Quoted text:
Advice from a Dinosaur?

By my standards, today’s world is technologically highly evolved. Very highly! With email in its infancy only a couple of decades ago, and long-distance phone calls costly, we dinosaurs mainly communicated by what is now disparaged as snail mail, if not in person. There was no Internet. Putting your résumé on a compact disc was not an option—indeed, to “burn a disc” had not entered the lexicon. A serious literature search involved many mind-numbing hours in a library (I know: “What’s a library?”). Computers were unimaginably slow.

It is not just technology that has changed. Until the latter 1960s, for instance, widely held memories of the successful Manhattan Project, and worries spawned by the Soviet launch of Sputnik (in 1957), supported many, many dollars for physics and for science more broadly. Landing a tenure-track job, and even winning tenure itself, was not an especially taxing project for the fresh science PhD of that blessed era.

This perspective begs a serious question: Can you expect to find an effective mentor among scientists who succeeded in the technological and historical climate of two to four decades ago? The answer is yes, I contend, provided you narrow your search from those who are merely older to congenial researchers whose success has not clouded their historical and personal outlook. Notwithstanding an utter lack of interest in maintaining a Facebook page, a scientific elder can offer help in establishing a personal network of scientific contacts, in distinguishing an exciting research idea from a pedestrian one, in critiquing your oral and written expression, and so forth. That an elder researcher’s path to tenure was relatively easy need not translate into his or her inability to distinguish good luck in emerging into the job market at a particularly blessed moment from having possessed superlative intellectual capacity and a clever career strategy.

Given information:
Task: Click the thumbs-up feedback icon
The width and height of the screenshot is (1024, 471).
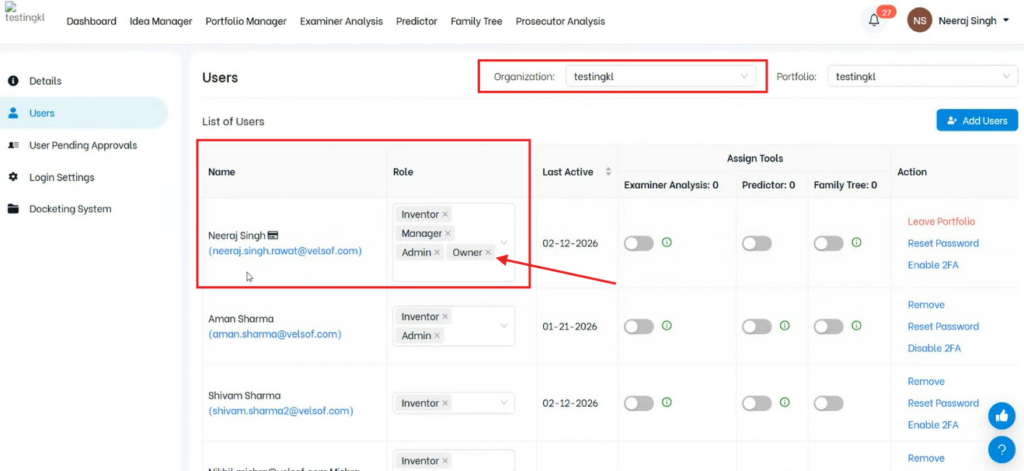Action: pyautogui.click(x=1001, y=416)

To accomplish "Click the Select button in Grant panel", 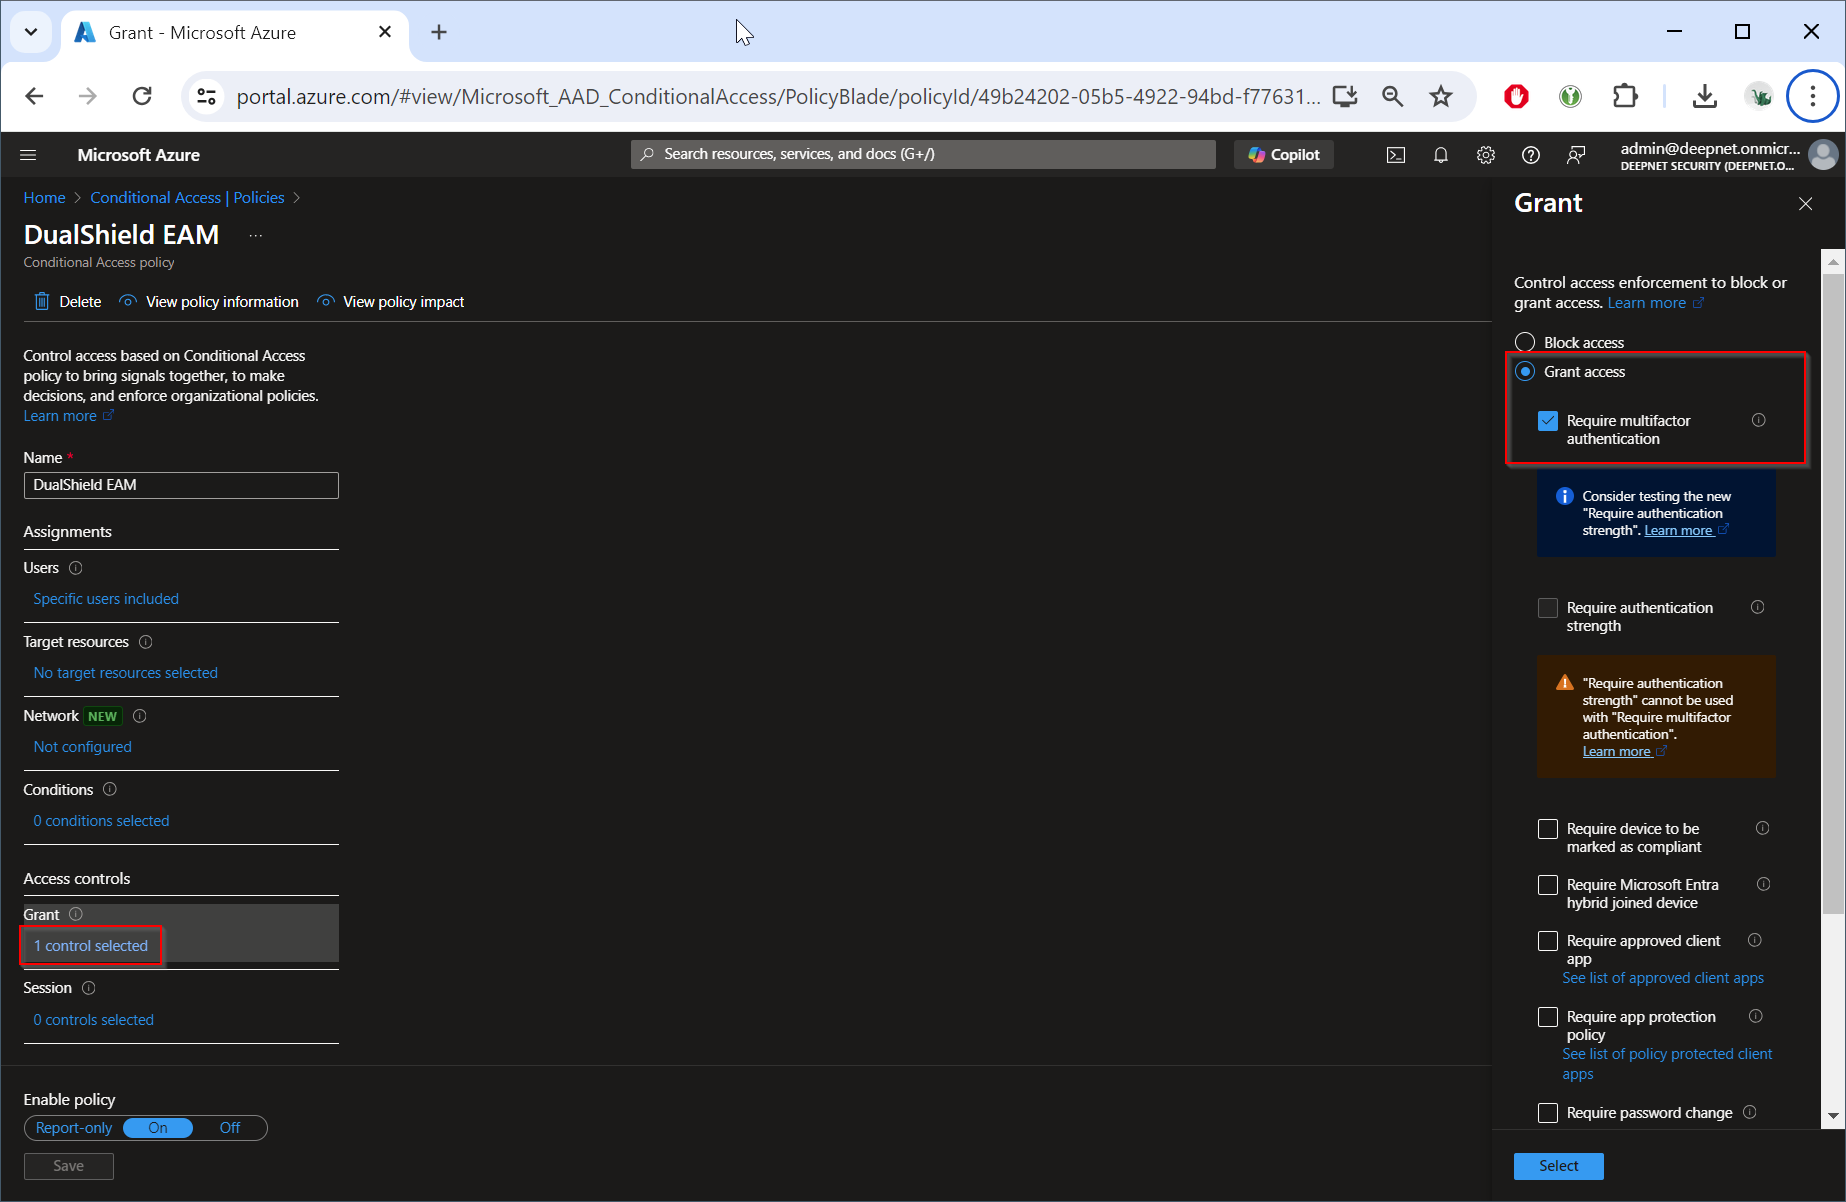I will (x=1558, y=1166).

Do this: Copy everything in the essay from "By my standards, today’s" down to "were unimaginably slow.", and swap "snail mail" for "postal mail". Work only from the essay on mentorship.

Task result:
By my standards, today’s world is technologically highly evolved. Very highly! With email in its infancy only a couple of decades ago, and long-distance phone calls costly, we dinosaurs mainly communicated by what is now disparaged as postal mail, if not in person. There was no Internet. Putting your résumé on a compact disc was not an option—indeed, to “burn a disc” had not entered the lexicon. A serious literature search involved many mind-numbing hours in a library (I know: “What’s a library?”). Computers were unimaginably slow.